== Extracted information ==

= Beginning of Section =

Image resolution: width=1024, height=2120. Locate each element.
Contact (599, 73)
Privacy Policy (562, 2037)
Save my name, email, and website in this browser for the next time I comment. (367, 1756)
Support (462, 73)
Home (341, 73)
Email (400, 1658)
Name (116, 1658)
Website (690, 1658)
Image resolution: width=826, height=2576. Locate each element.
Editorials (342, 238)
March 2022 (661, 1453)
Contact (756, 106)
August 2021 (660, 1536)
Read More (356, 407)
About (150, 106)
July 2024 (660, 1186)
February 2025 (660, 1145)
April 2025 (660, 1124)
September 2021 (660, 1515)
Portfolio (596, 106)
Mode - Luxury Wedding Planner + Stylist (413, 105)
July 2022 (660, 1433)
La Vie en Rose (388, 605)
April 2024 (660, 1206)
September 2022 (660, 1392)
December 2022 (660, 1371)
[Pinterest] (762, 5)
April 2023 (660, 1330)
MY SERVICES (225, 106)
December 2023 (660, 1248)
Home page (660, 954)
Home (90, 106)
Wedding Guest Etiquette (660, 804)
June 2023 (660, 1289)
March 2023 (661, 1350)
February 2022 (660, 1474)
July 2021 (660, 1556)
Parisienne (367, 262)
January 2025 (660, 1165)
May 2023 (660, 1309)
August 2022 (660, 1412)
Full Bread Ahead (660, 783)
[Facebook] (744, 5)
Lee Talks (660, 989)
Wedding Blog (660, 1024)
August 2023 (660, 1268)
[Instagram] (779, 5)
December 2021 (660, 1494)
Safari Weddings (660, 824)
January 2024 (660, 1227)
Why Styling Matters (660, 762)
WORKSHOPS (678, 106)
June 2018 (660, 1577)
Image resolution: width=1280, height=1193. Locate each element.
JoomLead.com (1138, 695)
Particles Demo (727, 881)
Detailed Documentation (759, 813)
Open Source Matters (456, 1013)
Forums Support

= End of Section =

== Aim of the exercise ==
All lines above in which the word "width" occurs should be identified and copied.

== Response to the exercise ==
Image resolution: width=1024, height=2120. Locate each element.
Image resolution: width=826, height=2576. Locate each element.
Image resolution: width=1280, height=1193. Locate each element.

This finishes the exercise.